Saudi Arabia, one of the world’s largest oil producers, has announced ambitious proposals for a “green initiative” to tackle climate change with plans including the planting of 10 billion trees across the Kingdom.
The “Saudi Green Initiative” aims to reduce the country’s emissions by generating half of its energy from renewables by 2030. The move was championed by Saudi’s de facto ruler Crown Prince Mohammed bin Salman.
He said: “As a leading global oil producer, we are fully aware of our share of responsibility in advancing the fight against the climate crisis and that, as our pioneering role in stabilising energy markets during the oil and gas era, we will act to lead the next green era.”
The initiative is part of Saudi Arabia’s Vision 2030 plan, which aims to wean the country off of its reliance on oil.
Saudi Arabia is the world’s second-largest oil producer, after the United States, accounting for around 12 per cent of global production.
The Crown Prince said it was necessary to cut global carbon emissions as Saudi Arabia and the entire Gulf region faced, “significant climate challenges”, which posed an “immediate economic risk”.
Saudi, one of the Middle East major powers, also claims that it wants to be a regional leader in environmental programmes and wanted to plant 40 billion trees across the region as part of a “Middle East Green Initiative”.
If realised, it would be the world’s largest reforestation programme, said the Saudi prince.

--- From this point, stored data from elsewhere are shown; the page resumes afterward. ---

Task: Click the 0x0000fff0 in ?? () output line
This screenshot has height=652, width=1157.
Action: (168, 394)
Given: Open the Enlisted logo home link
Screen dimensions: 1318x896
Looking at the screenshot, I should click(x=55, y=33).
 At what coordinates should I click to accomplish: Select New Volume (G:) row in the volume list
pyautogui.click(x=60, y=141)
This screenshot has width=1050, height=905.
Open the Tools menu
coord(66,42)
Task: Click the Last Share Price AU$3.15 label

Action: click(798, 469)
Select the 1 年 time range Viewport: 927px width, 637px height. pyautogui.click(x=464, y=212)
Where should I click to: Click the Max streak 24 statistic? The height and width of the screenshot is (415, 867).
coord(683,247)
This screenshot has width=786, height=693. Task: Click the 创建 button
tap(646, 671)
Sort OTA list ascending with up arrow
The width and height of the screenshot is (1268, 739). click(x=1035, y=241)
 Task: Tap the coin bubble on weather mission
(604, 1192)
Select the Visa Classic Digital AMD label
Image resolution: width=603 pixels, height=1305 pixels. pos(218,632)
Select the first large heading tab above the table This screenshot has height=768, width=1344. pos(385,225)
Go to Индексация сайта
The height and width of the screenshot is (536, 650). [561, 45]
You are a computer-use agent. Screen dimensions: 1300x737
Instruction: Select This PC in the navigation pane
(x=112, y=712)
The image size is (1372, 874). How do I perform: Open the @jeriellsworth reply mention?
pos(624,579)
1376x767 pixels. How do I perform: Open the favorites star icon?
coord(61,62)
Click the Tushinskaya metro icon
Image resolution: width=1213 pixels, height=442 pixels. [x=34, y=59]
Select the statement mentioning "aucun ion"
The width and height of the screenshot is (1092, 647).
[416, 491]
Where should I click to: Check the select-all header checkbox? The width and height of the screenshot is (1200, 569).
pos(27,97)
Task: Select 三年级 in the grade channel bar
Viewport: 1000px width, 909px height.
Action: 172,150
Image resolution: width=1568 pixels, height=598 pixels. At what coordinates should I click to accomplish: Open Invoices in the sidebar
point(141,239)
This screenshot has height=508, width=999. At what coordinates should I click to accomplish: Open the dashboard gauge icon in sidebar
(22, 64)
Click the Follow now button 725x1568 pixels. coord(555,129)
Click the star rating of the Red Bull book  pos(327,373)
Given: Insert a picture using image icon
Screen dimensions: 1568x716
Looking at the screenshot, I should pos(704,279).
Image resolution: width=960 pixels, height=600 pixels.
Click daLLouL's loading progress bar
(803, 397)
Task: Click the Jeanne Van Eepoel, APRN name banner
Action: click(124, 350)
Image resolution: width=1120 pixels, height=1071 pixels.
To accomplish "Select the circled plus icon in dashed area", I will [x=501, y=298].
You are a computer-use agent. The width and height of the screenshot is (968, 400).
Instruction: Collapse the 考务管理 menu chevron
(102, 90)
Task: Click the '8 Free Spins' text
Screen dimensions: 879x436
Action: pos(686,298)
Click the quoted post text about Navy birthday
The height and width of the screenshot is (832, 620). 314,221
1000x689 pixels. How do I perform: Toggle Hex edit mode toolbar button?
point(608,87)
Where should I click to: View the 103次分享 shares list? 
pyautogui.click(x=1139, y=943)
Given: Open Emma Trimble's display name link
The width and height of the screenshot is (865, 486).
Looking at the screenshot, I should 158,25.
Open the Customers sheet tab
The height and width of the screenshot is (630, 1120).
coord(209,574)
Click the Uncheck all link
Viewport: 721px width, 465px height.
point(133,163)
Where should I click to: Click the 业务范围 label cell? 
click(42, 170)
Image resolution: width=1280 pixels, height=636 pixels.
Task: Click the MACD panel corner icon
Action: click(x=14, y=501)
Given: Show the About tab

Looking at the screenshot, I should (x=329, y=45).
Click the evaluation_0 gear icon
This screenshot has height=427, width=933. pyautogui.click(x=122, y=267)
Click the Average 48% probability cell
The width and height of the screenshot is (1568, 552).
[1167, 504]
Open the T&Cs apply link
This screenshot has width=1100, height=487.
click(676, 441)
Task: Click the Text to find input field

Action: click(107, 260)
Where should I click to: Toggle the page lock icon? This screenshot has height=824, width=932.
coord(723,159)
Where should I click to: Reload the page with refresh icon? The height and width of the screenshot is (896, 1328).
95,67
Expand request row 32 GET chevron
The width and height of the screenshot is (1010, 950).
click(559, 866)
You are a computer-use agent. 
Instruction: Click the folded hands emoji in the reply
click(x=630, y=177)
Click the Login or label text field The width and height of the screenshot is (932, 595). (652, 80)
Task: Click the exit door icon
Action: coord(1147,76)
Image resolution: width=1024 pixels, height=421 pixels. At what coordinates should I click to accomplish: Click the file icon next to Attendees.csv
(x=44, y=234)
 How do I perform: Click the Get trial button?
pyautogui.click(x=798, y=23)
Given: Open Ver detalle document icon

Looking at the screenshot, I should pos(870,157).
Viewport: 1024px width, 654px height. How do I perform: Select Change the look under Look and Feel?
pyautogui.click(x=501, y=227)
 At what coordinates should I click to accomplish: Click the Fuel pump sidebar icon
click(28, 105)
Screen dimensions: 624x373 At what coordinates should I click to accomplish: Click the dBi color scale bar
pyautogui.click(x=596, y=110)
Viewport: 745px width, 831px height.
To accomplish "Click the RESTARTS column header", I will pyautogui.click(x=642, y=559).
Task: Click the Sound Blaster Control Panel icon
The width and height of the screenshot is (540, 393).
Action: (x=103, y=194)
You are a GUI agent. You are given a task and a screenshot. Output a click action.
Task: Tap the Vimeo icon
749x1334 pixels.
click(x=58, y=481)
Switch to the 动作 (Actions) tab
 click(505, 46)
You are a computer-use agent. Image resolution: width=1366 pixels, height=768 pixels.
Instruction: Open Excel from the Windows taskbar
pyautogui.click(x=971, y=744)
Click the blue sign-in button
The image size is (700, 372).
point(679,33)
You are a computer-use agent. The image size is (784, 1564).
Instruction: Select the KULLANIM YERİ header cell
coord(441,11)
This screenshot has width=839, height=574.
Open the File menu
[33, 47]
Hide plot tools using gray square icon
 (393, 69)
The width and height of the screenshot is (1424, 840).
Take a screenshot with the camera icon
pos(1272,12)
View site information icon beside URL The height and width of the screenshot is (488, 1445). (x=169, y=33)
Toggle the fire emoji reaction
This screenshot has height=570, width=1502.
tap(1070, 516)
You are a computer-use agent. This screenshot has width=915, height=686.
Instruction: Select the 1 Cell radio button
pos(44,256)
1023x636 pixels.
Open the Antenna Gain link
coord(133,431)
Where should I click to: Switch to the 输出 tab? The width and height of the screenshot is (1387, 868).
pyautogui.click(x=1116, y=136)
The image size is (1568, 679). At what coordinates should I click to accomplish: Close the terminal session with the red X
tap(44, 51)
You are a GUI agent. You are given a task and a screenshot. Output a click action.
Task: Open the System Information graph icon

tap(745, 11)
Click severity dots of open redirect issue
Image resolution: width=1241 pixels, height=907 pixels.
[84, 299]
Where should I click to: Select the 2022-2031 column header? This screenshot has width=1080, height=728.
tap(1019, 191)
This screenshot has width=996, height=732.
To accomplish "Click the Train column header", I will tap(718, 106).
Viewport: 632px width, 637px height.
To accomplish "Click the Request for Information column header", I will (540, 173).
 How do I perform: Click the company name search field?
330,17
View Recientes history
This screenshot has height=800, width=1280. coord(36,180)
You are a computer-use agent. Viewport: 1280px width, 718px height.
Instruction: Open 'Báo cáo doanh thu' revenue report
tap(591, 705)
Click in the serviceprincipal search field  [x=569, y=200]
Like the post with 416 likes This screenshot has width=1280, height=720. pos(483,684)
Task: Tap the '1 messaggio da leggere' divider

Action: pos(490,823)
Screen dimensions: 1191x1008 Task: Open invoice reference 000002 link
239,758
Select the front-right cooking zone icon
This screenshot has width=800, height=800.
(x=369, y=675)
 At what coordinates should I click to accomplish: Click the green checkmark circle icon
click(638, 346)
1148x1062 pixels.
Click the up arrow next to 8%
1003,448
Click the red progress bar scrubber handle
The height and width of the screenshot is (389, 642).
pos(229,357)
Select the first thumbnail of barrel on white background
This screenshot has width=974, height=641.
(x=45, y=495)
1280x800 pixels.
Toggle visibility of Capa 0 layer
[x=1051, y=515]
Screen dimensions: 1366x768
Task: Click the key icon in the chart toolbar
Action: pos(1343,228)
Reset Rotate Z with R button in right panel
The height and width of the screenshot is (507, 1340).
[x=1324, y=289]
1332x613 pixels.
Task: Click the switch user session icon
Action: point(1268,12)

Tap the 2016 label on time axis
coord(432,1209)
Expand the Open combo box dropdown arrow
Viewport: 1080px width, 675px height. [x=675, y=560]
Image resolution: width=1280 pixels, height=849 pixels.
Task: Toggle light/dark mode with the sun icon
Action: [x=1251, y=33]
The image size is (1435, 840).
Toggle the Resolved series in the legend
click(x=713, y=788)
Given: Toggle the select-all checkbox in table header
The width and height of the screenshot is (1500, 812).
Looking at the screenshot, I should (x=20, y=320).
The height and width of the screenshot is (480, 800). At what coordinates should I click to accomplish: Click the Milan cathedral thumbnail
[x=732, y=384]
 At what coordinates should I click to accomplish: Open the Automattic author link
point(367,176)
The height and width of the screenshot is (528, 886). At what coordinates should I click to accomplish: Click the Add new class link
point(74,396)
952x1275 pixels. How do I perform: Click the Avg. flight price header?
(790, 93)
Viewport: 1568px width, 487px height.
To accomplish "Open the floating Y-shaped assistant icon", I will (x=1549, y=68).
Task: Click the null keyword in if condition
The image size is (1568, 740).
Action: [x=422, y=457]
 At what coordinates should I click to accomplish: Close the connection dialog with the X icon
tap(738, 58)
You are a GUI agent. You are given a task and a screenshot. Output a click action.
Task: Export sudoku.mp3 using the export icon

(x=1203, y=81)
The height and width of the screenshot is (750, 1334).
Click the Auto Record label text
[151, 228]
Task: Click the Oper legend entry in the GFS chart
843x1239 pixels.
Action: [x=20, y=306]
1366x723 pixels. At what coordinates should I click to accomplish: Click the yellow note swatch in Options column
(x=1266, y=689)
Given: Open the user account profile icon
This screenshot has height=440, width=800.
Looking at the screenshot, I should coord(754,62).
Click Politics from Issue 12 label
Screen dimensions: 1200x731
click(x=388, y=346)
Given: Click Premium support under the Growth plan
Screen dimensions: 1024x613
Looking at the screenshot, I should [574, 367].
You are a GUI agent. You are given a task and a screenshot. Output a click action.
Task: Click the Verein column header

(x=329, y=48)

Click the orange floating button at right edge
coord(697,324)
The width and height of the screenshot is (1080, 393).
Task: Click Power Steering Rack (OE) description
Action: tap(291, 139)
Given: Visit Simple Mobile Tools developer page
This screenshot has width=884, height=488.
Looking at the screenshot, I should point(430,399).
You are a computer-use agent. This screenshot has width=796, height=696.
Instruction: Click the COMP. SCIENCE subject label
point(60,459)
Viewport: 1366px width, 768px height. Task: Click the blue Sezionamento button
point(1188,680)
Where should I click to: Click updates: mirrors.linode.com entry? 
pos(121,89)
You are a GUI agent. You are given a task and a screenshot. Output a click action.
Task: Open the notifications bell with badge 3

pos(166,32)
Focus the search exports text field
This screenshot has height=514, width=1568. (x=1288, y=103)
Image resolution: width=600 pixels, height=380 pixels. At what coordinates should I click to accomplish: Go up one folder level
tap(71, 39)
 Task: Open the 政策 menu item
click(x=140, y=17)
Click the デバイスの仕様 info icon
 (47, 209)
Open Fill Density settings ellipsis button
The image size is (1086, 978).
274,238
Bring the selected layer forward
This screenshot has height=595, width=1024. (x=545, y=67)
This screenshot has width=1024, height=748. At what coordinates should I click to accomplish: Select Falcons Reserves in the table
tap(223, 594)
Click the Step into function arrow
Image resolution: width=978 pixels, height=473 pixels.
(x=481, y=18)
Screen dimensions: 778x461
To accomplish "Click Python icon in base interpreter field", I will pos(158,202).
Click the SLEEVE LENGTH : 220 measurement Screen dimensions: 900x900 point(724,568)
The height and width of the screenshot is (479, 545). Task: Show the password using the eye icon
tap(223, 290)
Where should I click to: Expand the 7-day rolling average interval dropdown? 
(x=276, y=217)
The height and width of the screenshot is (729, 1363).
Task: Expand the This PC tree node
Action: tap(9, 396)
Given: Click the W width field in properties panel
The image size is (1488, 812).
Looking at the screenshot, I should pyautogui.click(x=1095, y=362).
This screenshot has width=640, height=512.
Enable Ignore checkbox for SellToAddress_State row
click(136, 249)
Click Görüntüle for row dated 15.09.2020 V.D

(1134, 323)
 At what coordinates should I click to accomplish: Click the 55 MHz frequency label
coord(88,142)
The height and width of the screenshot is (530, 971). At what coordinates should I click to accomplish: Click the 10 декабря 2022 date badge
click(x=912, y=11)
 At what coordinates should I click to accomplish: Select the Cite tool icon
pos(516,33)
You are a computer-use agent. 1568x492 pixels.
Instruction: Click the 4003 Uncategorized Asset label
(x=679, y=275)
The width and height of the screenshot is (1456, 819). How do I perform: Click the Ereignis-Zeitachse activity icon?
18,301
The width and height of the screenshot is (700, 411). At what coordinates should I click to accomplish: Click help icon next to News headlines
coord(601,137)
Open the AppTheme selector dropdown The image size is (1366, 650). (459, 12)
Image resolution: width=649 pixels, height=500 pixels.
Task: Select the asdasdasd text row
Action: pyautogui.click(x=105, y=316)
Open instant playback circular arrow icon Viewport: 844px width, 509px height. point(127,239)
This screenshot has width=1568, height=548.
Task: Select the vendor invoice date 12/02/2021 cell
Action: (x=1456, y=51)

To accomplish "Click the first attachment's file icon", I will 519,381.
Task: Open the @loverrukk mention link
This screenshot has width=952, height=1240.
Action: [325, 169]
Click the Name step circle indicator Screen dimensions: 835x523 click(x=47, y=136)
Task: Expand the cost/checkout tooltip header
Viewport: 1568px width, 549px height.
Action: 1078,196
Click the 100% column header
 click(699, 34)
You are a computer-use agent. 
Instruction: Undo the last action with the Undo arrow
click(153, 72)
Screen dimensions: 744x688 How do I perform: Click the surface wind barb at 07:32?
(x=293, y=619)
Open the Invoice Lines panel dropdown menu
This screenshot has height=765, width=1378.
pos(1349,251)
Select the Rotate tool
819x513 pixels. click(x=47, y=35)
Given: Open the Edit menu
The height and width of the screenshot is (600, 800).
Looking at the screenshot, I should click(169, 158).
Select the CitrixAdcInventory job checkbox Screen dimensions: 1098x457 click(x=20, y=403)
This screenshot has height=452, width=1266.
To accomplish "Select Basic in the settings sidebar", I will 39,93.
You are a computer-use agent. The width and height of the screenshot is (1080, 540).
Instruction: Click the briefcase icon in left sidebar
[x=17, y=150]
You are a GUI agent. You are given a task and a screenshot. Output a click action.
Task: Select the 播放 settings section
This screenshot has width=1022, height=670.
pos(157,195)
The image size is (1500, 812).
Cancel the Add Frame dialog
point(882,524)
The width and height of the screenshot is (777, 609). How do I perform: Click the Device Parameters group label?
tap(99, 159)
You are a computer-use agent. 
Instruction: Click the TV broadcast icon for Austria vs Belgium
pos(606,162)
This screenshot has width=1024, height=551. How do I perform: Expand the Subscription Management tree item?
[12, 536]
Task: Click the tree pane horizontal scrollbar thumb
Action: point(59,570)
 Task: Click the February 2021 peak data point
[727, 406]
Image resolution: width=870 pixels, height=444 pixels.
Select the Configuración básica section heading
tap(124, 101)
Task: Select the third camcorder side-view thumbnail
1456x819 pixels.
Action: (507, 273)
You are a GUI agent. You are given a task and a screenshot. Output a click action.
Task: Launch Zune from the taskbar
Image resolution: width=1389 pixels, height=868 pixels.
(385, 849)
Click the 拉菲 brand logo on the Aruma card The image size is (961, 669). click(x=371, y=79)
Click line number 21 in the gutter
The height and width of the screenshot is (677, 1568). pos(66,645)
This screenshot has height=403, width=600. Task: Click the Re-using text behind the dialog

He added: “The Saudi Green Initiative will also reduce carbon emissions by more than four per cent of global contributions, through renewable energy projects that will provide 50 per cent of electricity production in the Kingdom by 2030.”
Other countries in the region have also announced environmental plans including Qatar, which claims it will plant 16,000 trees in readiness for hosting next year’s football World Cup.
The Saudi initiative was outlined in a statement but did not reveal how the plans would be realised in a region with extremely limited water resources.
The plan – and the high-profile involvement of one of the most senior officials in Saudi Arabia – may be seen as an attempt to reboot the country’s image, and especially that of the Crown Prince.
It comes just weeks after a declassified US intelligence dossier said Prince Mohammed approved the 2018 murder of Saudi journalist Jamal Khashoggi, who had been critical of the Saudi leadership.